### [GIVEN TEXT]
****************************************

Letter from George Airy

Royal Observatory Greenwich - WW's memorial on the tides 'was duly read by me and approved to the best of my judgement, and reserved for the intended meeting of the B.A. Council'. A Council was called without informing GA: 'Imagine a Seniority Meeting without notice to the Master - so I have pronounced said meeting null and void, and we will have another soon, as soon as I have screwed Henslow and Hooker into shape, who are the most unpractical dogs that I ever met with. The business of the Association will, in fact, be somewhat advanced by this apparent contretemps'. GA has had a letter from 'Madeira yesterday. My party seem to be posited comfortably; but with regard to the ultimate success in the main object of the voyage, I have little hope' [see GA to WW, 20 Nov. 1851].

Letter from George Airy

Flamsteed House, Greenwich - GA has received a letter from his wife: 'With one day's roughness the voyage had been very smooth. They had scarcely any sickness, but Mrs Airy had suffered constant nausea; and they seem weary of the voyage' [see GA to WW, 20 November 1851].

Letter from George Airy

Playford near Ipswich - Edward Sabine has told GA that there should be a meeting of the BAAS in mid-January: 'The connexion of this with your Tidal proposal is not extremely close, but it suggests to me to ask you how far you have got the whole affair into shape. I do not think it right towards the Government or politic towards ourselves to make application till we know pretty exactly what is to be done, and can thus put them in a state to judge well of the magnitude, duration, and expense of the expedition'. GA agrees that the character of the expedition should be exclusively tidal.

Letter from George Airy

Flamsteed House, Greenwich - Due to a little ailment and the desire to go to Playford with his family, GA must 'reluctantly give up the chance of seeing' WW.

Letter from George Airy

Flamsteed House, Greenwich - The ship Richarda Airy is to sail on 'probably will not sail outward from Southampton before December 5' [see GA to WW, 20 November 1851]. This will probably prevent GA coming to Cambridge next week.

Letter from George Airy

Royal Observatory Greenwich - 'Richarda Airy has determined on taking our daughter [Elizabeth Airy who is ill] to Madeira. This, I need not say, is a grave measure; the mere expense is to me not a slight thing; but the most serious part is the separation for so long a time of the head of such a family'. GA proposes to come to Cambridge at some time and among other things talk to WW about the Sydney Professorships: 'These good people in Australia suddenly sent a commission to Herschel, Malden, H. Denisen, and myself, to ship them off 3 professors'.

Letter from George Airy

Royal Observatory Greenwich - GA returned from Gottenberg almost three days ago '& have my eclipse very well...and very wonderful it was: - doubtless the reds belong to the sun's atmosphere (not to the moon, nor to the sun's body)'. He has not yet drawn up his account of the eclipse due to work: 'Main is gone out for holiday and I am master and man. I am as it were up to the elbows in refractions...no bad thing, occasionally, to be fairly forced to go through the details of the books: for I always find a multitude of little things which though perfectly venial are almost intolerable'. He will present his account of the eclipse at the November meeting of the Astronomical Society.

Letter from George Airy

Observatory - GA gives WW references to French works on polarisation written between 1808 and 1824: 'Most of Biot's papers are tremendous to a person who is not very familiar with the subject, & perfectly easy to one who is familiar with it and has thought upon it well'.

****************************************

### [DATA EXTRACT]
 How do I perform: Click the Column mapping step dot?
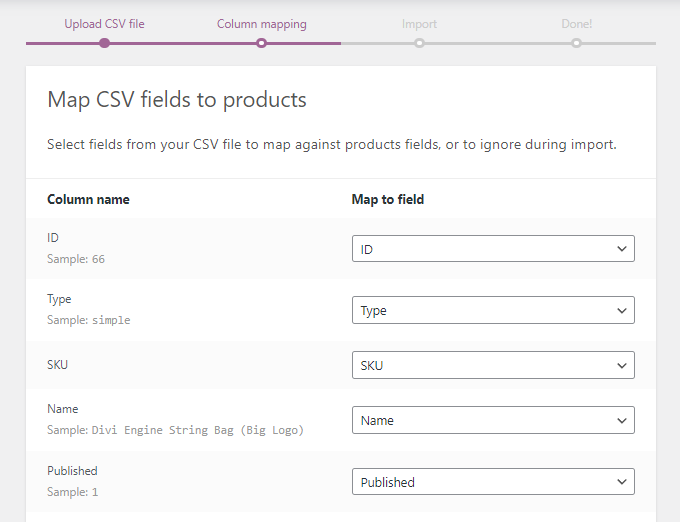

****************************************

### [THINGS TO DO]
• a. Please answer these questions about the summaries of George Airy's letters, one line each:
(i) From which port is the ship carrying Richarda Airy expected to sail outward?
(ii) Where has Richarda Airy decided to take their daughter?
(iii) At which meeting will George Airy present his account of the eclipse?
• b. Please write a continuation of the summaries of George Airy's letters, starting after the last entry shown.

### [RESULTS BY TASK]
• a.
(i) Southampton
(ii) Madeira
(iii) The November meeting of the Astronomical Society

• b.
Letter from George Airy

Royal Observatory Greenwich - The tide observations Mr Maclear [Thomas Maclear] refers to are 'assuredly observations made at the Cape of Good Hope. Whether they have yet been sent to England, I do not know'. They will be sent to Francis Beaufort and not GA.

Letter from George Airy

Royal Observatory Greenwich - GA corrects a common misinterpretation of a Greek word (the sense of which is 'reverence' and not 'modesty') - 'a favourite language with me'.

Letter from George Airy

Royal Observatory Greenwich - GA's suggestion for a Greek word appropriate to describe 'constructions or usages like those of a murial circle'.

Letter from George Airy

Royal Observatory Greenwich - WW coined the word Altazimuth for the Altitude and Azimuth Instrument, on consideration has he any change to make in it? Can he think of a name which is logical and convenient for another instrument commonly called a Collimater: 'Now the instrument so used is not described as to its characteristic property by this word, it may be used, it is true, for errors of collimation, but its distinguishing property is embedded in the words "inverse-action telescope". Could you invent a word of knowing aspect yet not excessively strange which would express this?'

Letter from George Airy

Flamsteed House, Greenwich - George Airy's brother has come across a copy of the Solemn League and covenant signed by most of the people in his parish [Swineshead]: 'I think there are not many of these parochial covenants in existence - so it appeared to me well to ask his licence to offer it to the library'.

Letter from George Airy

Royal Observatory Greenwich - GA is 'in the agony of mounting the great transit circle... I fully expect that it will do well'.

Letter from George Airy

Bonar Bridge - Thomas Clarkson, the son of GA's late friend the abolitionist Clarkson, is coming up to Trinity in October: 'This youth I dare say has no brilliant talent... Slightly uncouth in manner. - Now I am anxious that he should be in the society of gentlemanly men (I do not mean expensive men, for his fortune is not large)... Would it suit your views and your convenience that I should give him a simple note of introduction to you?... I really feel as much interest in the fortune of this youth as if he was my own relation'."

Letter from George Airy

Inverness - Regarding WW's question concerning fringes, 'I really can say nothing about them without seeing them. The dust-fringes and vapour-fringes have always mystified me a little. The others I have no doubt will come out as easily as becomes matters which usually have some very unmanageable geometry with very easy physics. But to tell the truth I do not know precisely how either set is formed'. Otto Struve is on his way to Lassell [William Lassell] at Liverpool and Lord Rosse at Parsonstown to see telescopes.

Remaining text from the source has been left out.